Thursday, May 15, 2014
Atrium Ballroom (Marriott Marquis Atlanta)
K. A. Casagrande, K. A. Haynes and D. Robins, Psychology, Georgia State University, Atlanta, GA
Background: The increasing prevalence of Autism Spectrum Disorder (ASD) has resulted in greater awareness and stressed the importance of ASD specific screening and surveillance. African-American children are less likely to be referred by pediatricians, and are diagnosed as much as 2 years later than Caucasian peers. Additionally, it has been shown that many primary care physicians do not engage in routine ASD screening. As early intervention improves the prognosis for children with ASD, it is important to address the gap in referral and diagnosis for children from minority backgrounds. It is also important to examine how surveillance and screening may differ in utility.

Objectives: We investigated the demographic, developmental, and ASD symptom profiles of children who are referred for ASD evaluation based on screening positive on the Modified Checklist for Autism in Toddlers (Revised; M-CHAT-R) compared to those who screened negative, but whose pediatrician had ASD concerns based on surveillance. Minority children, or children from lower SES, may be less likely to be referred for ASD by their pediatrician. Additionally, children caught through surveillance may show more severe symptom presentation than those detected through screening, and those detected by both would have the most severe symptoms.   

Methods: In our study, participating pediatricians distributed the M-CHAT(-R) during 18- and 24-month well-child visits (screening) and indicated whether they have concerns about the child’s development (surveillance). Developmental and ASD symptom profiles were examined for 208 children at risk for ASD: 155 from screening alone (SCR), 24 from surveillance alone (SURV), and 29 from both screening and surveillance (S+S). Evaluations consisted of measures of ASD symptomatology, general cognitive skills, and adaptive abilities.

Results: On measures of ASD symptomatology, children identified by S+S were more severe (CARS total score: M=32.05 SD=5.73; ADOS severity score: M=5.79, SD=2.48) than those identified by SCR (CARS total score: M=26.78 SD=6.86, p=.001; ADOS severity score: M=3.95 SD=2.53, p=.001); differences between S+S and SURV were not significant (ps>.056).

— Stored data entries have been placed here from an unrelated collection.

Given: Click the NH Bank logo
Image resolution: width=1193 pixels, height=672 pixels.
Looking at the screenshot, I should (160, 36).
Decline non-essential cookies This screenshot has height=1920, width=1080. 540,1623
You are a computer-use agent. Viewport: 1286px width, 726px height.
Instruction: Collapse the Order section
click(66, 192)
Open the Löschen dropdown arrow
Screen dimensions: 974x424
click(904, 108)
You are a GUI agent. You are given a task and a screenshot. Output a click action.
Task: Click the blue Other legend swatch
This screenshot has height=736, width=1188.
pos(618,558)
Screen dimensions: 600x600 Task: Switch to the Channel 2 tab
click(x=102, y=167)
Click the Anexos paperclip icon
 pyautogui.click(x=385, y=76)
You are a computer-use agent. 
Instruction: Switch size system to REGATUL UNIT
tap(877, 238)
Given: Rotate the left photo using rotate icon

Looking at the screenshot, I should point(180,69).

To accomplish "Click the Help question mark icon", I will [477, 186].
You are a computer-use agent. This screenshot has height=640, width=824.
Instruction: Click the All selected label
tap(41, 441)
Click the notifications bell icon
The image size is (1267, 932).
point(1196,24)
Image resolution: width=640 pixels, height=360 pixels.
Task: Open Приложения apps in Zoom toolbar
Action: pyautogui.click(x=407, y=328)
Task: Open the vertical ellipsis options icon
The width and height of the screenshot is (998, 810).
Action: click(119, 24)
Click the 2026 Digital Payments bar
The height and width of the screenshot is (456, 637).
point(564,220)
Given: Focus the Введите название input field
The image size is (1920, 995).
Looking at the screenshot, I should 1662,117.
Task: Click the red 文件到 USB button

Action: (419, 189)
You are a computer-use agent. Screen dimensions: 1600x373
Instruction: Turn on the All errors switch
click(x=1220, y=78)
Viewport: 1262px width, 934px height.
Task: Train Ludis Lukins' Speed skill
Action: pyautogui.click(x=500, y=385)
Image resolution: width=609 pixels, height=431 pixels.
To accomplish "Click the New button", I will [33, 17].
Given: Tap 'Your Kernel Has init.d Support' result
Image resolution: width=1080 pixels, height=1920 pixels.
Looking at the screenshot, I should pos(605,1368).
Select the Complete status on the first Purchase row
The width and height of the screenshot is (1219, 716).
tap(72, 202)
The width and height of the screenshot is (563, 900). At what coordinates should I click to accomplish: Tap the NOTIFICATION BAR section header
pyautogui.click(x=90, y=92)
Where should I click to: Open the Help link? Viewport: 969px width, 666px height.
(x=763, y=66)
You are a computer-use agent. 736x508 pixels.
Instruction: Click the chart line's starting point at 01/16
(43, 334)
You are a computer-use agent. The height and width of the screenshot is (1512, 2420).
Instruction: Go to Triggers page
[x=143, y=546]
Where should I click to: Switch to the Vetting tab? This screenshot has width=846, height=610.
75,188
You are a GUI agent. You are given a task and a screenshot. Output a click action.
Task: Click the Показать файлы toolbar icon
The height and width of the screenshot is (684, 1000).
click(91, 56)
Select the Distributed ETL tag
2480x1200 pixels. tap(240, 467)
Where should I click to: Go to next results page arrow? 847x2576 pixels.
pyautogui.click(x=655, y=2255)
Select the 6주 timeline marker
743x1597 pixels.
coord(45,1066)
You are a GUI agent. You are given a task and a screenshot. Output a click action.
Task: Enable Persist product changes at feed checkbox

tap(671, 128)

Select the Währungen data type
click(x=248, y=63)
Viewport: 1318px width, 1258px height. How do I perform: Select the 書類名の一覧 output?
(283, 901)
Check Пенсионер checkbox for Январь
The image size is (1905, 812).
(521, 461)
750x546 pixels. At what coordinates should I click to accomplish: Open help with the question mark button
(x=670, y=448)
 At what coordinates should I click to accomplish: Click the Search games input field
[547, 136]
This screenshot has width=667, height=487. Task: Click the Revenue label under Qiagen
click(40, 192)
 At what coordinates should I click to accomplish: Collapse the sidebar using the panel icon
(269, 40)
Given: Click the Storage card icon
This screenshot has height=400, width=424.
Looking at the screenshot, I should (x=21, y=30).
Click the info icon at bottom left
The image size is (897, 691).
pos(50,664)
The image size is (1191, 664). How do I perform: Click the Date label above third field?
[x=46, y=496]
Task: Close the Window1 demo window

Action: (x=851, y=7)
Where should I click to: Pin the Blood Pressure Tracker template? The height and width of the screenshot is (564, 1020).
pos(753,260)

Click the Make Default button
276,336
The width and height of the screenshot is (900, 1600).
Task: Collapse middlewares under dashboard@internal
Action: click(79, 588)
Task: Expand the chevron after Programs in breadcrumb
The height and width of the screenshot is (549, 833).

On cognitive, language, and adaptive measures, children detected by S+S (VABS Communication: M=75.59  SD=4.14; VABS Socialization: M=81.52  SD=10.02; MSEL Receptive Language: M= 25.62 SD=10.06) were more impaired than those detected by SURV (VABS Communication: M=86.63  SD=11.36, p=.011; VABS Socialization: M=89.54  SD=12.43, p=.018; MSEL Receptive Language: M=35.04  SD=14.51, p= .021). Additionally, on measures of socialization, children detected by SCR (VABS Socialization: M=83.28 SD=10.21) were more impaired than those detected by SURV (p=.021).

Children identified through S+S or SURV (n=53) had higher levels of maternal education (t(198)=3.32, p=.001) and were  more likely to be Caucasian (χ2(1,208)=4.61, p=.032) than those who were identified by SCR (n=155); however, Caucasian children were not more likely to be diagnosed with ASD than their African-American peers (χ2(1,208)=.56, p=.46) and level of education did not differ significantly based on diagnosis (t(198)=1.79, p=.075).  

Conclusions: These results suggest that increased diagnosis among Caucasian and high SES families and later diagnosis of African-American children may be an artifact of differences in referral rates, not an actual difference in prevalence. Integrating screening and surveillance for the identification of ASD maximizes detection of children.